▸ **Tarea**
Continúa el artículo de opinión sobre la democracia y la monarquía en España a partir de su última frase.

▸ **Texto citado**
----

A cuerpo de rey
“La democracia es el menos malo de los
sistemas políticos”
W. Churchill
Cada día, cada hora,
cada minuto, en cada país del mundo, en una conversación de política de bar
venido a más o en una columna de un periódico, como cita, casi siempre, un
hombre (con sombrero y con un pitillo a medio andar) se dispara la celebérrima y
abusada frase de Churchill: “la democracia es el menos malo de los sistemas
políticos”.
La democracia, a
pesar de sus goteras, suele tener filtros; instituciones y organizaciones que
no dependen directamente de los partidos que gobiernan. Las democracias construyen estructuras con base en
los méritos, cosa que nunca ocurre en los sistemas absolutistas, dictaduras y jequerías. Con la monarquía tampoco hay reglas ni méritos, y a parte de la
sociedad, eso le parece bien. En España, la historia, el franquismo, y la frágil democracia que nació tras la muerte del dictador nacionalcatolicista, nos deparó un híbrido al que denominamos
"monarquía parlamentaria". Un extraño choque de trenes antagónicos, entre la democracia y la monarquía, difícil de resolver.
Churchill entendía
que la democracia, per se, no es buena (y una dictadura, o reinado, del
mismo modo, no tiene por qué derivar en un Estado oscuro y represor, y ahí
tenemos, por ejemplo, una absoluta excepción a la regla; Alfonso X, El Sabio).

----

▸ **Extracto de datos**
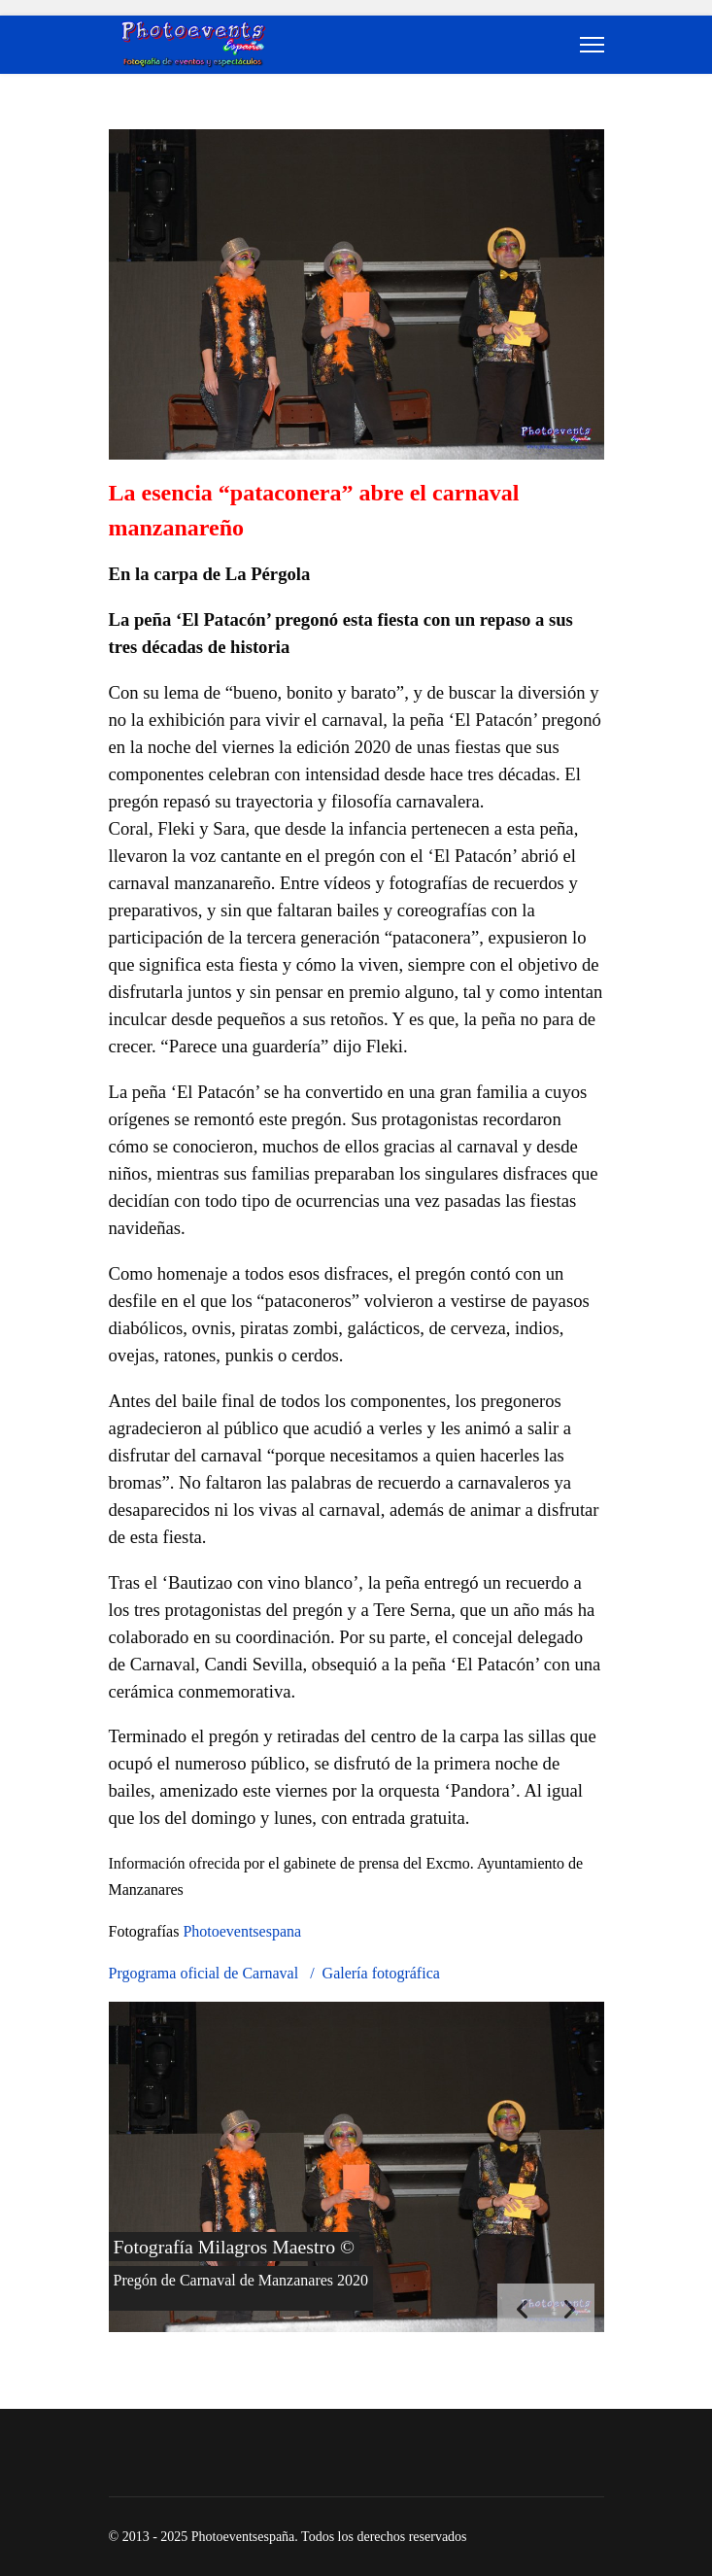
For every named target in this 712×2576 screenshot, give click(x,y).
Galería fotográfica (381, 1973)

----

▸ **Resultado**
No siempre, en democracia, se eligen a los mejores candidatos, a los más
preparados o capaces (la historia ha dado pruebas irrefutables de ello), sino
que es la oratoria de los candidatos, y cada vez más la imagen, la que acaba
convenciendo sobre el color del voto. Entramos por la puerta grande,
continuamente, del negro problema, el que ya encontraron y vendieron los
sofistas hace tres mil años. Y, mal-diciendo a Unamuno, venceréis, pero sí
convenceréis. Esto nos lleva a una conclusión nítida, transparente, supina: podemos
ser gobernados, como somos, por imbéciles teatreros con picos de oro. No hay ningún filtro intelectual, académico o laboral para ejercer de alcalde o de presidente del gobierno. Cualquier don nadie puede ponerse
la lengua viva, llenarse la labia, para encantar y bailar a las serpientes más rocosas para que le voten. Un don que
puede mejorarse y entrenarse. En el engatusamiento, en la trampa, en la mentira, también hay arte, pautas y
ensayo-error.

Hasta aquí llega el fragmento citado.